Am I Prepared for a PCI Assessment? Part 1: The Big Picture

Views: 734

Written By: Chip Ross February 19, 2019

This is Part 1 in a 4-part series exploring how to ensure readiness for a Payment Card Industry (PCI) assessment, and how to avoid issues that can cause delays and additional costs.

Is There Commitment from Executive Management?

One of the most important ways to ensure that your assessment goes smoothly is to obtain commitment from top-level management that PCI compliance is a priority. An email from the CIO or CISO can go a long way in communicating to the front-line personnel that will be engaged in the assessment that their timely cooperation is necessary for the success of the engagement.

Do I Understand My Classification and Level?

It’s very important to understand exactly where the organization lies regarding PCI validation requirements. Too often, entities do not know their classification and level, and unknown situations present themselves during the audit, which causes delays, and additional expense. The first thing to know is whether you are a Merchant, a Service Provider, or both.

Am I a Merchant or a Service Provider?

From a PCI perspective, any entity that interacts with cardholder data (CHD) is either a Merchant, or a Service Provider. At a high level, a Merchant is an entity that accepts CHD as payment for goods or services, and a Service Provider is an entity that stores, processes or transmits CHD on behalf of another entity, or provides some service which can affect the security of another entity’s CHD. How is it determined whether an entity is a Merchant, or a Service Provider? First, follow the Merchant IDs.

A Merchant obtains a merchant ID (MID) from an acquiring bank, or sometimes a payment processor acting as an acquiring bank, which is used to ensure the Merchant receives the funds, and that the cardholder’s account is billed, for the goods or services purchased. A more generic term for these banks or payment processors is ‘acquirer’, which we will use for the remainder of this article. If an entity ONLY stores, processes or transmits CHD using MIDs that they own, they are a Merchant.

If an entity stores, processes or transmits CHD that isn’t directly attached to their MIDs, they are a Service Provider. It’s important to note that it’s possible for an entity to be both a Merchant and a Service Provider.

As mentioned above, the other way an entity can be a Service Provider is by affecting the security of another entity’s CHD. Examples of this include hosting, managed services, and payment processing.

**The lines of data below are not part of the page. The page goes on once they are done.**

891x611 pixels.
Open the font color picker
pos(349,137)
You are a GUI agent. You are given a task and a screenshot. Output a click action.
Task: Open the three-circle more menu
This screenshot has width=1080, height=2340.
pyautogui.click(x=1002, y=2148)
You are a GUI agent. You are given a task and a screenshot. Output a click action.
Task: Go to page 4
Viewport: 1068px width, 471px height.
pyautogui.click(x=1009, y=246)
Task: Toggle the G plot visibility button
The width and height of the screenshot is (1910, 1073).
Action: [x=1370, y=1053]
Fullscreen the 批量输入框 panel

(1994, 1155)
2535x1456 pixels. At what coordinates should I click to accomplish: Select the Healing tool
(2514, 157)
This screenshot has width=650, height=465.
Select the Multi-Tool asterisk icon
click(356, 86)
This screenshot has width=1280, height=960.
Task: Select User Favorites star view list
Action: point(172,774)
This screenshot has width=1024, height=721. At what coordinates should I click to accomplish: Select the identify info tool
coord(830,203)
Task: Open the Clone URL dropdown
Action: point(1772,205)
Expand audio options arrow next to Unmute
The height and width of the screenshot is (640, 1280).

Why is this important? There are numerous additional PCI requirements that can require significant additional time, resources, and expense for Service Providers. It’s critical for an entity to understand whether any of these requirements need to be assessed, and to be prepared for the effort. It also lets an entity understand who needs to know they are PCI compliant.

There is also a case where an entity called a ‘payment aggregator’ sort of ‘loans’ their MID for a Merchant to use. This situation is not considered here, but is addressed in another blog article:

Who Needs to Know I am Compliant?

As previously discussed, a Merchant obtains their MID from an acquirer. When an acquirer signs an agreement with the card brands allowing them to process charges, part of that contract states that they will ensure that their Merchants are PCI compliant. If it is determined by the brands that an acquirer’s Merchants are not compliant, they can be fined by the card brands.

This means, in most cases, the acquirer is actually the one that is asking a Merchant to validate their PCI compliance status. In fact, in every Merchant’s contract with an acquirer, there is language that states they must be PCI compliant, must validate their PCI compliance. Additionally, the acquirer is allowed to pass on the fines levied by the card brands to non-compliant Merchants.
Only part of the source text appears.